[Start of EXCERPT TO READ]
You will see some of these modules in action in the examples provided in the rest of this section.

While you are working through this section, you shouldn't have to install any new packages into the environment we created earlier. If you run into issues with the map or widgets not displaying in the Notebook, please reach out to the Professor for assistance before modifying your environment.

3.10.1 GIS, map, and content

3.10.1 GIS, map, and content mrs110

The central class of the API is the GIS class defined in the arcgis.gis module. It represents the GIS you are working with to access and publish content or to perform different kinds of management or analysis tasks. A GIS object can be connected to AGOL or Enterprise/Portal for ArcGIS. Typically, the first step of working with the API in a Python script consists of constructing a GIS object by invoking the GIS(...) function defined in the argis.gis module. There are many different ways of how this function can be called, depending on the target GIS and the authentication mechanism that should be employed. Below we are showing a couple of common ways to create a GIS object before settling on the approach that we will use in this class, which is tailored to work with your pennstate organizational account.

Most commonly, the GIS(...) function is called with three parameters, the URL of the ESRI web GIS to use (e.g. ‘https://www.arcgis.com’ for a GIS object that is connected to AGOL), a username, and the login password of that user. If no URL is provided, the default is ArcGIS Online, and it is possible to create a GIS object anonymously without providing username and password. So the simplest case would be to use the following code to create an anonymous GIS object connected to AGOL (we do not recommend running this code - it is shown only as an example):

from arcgis.gis import GIS
gis = GIS()

Due to not being connected to a particular user account, the available functionality will be limited. For instance, you won’t be able to upload and publish new content. If, instead, you'd want to create the GIS object but with a username and password for a normal AGOL account (so not an enterprise account), you would use the following way with <your username> and <your password> replaced by the actual username and password (we do not recommend running this code either. It is shown only as an example):

from arcgis.gis import GIS
gis = GIS('https://www.arcgis.com', '<your username>', '<your password>')
[End of EXCERPT TO READ]
[Start of GIVEN DATA]
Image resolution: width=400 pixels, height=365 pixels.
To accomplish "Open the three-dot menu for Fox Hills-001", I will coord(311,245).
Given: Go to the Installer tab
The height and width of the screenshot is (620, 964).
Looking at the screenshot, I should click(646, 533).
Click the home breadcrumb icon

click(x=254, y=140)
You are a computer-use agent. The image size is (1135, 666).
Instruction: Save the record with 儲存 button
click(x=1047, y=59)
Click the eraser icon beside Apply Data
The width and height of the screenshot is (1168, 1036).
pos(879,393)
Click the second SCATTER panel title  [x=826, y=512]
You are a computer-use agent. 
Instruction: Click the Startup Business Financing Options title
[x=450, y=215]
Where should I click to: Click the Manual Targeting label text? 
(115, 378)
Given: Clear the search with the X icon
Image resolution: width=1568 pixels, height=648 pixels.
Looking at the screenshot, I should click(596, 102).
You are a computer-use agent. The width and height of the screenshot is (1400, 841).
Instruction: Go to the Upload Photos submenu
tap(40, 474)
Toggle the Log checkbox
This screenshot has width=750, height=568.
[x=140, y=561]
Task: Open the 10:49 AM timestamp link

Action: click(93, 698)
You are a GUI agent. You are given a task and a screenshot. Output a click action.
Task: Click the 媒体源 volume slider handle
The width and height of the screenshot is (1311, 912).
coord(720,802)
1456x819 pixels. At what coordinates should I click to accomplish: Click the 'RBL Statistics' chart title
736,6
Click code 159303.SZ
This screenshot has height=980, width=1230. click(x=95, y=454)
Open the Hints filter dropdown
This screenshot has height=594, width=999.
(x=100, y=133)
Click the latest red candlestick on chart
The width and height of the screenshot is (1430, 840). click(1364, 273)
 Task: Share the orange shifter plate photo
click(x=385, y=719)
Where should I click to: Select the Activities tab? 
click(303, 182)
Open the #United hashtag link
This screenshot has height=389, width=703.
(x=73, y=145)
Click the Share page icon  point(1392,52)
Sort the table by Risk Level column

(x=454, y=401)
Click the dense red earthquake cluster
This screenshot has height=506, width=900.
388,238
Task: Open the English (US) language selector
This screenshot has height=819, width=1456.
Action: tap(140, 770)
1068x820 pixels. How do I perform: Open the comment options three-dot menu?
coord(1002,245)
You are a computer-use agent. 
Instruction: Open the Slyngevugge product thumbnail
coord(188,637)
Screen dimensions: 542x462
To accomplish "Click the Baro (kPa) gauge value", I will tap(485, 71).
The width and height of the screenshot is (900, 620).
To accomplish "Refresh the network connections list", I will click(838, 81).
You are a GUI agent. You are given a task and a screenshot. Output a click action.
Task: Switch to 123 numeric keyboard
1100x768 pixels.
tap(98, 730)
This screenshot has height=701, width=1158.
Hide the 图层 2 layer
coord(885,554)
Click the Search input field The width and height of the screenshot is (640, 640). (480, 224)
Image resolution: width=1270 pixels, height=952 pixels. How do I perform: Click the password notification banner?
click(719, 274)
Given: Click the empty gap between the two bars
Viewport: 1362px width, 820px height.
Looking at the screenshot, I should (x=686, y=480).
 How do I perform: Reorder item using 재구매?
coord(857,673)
[End of GIVEN DATA]
- [REQUESTS]:
(a) In the ArcGIS API excerpt, why is a GIS object created anonymously limited in what it can do? Answer in one to three sentences.
(b) Print the stretch of the ArcGIS API excerpt from "Most commonly, the" through "gis = GIS()".
(c) According to the ArcGIS API excerpt, what three parameters is the GIS(...) function most commonly called with?

- [WRITTEN ANSWERS]:
(a) An anonymous GIS object is not connected to a particular user account, so its functionality is limited. For instance, it cannot be used to upload and publish new content.

(b)
Most commonly, the GIS(...) function is called with three parameters, the URL of the ESRI web GIS to use (e.g. ‘https://www.arcgis.com’ for a GIS object that is connected to AGOL), a username, and the login password of that user. If no URL is provided, the default is ArcGIS Online, and it is possible to create a GIS object anonymously without providing username and password. So the simplest case would be to use the following code to create an anonymous GIS object connected to AGOL (we do not recommend running this code - it is shown only as an example):

from arcgis.gis import GIS
gis = GIS()

(c)
1. The URL of the ESRI web GIS to use
2. A username
3. The login password of that user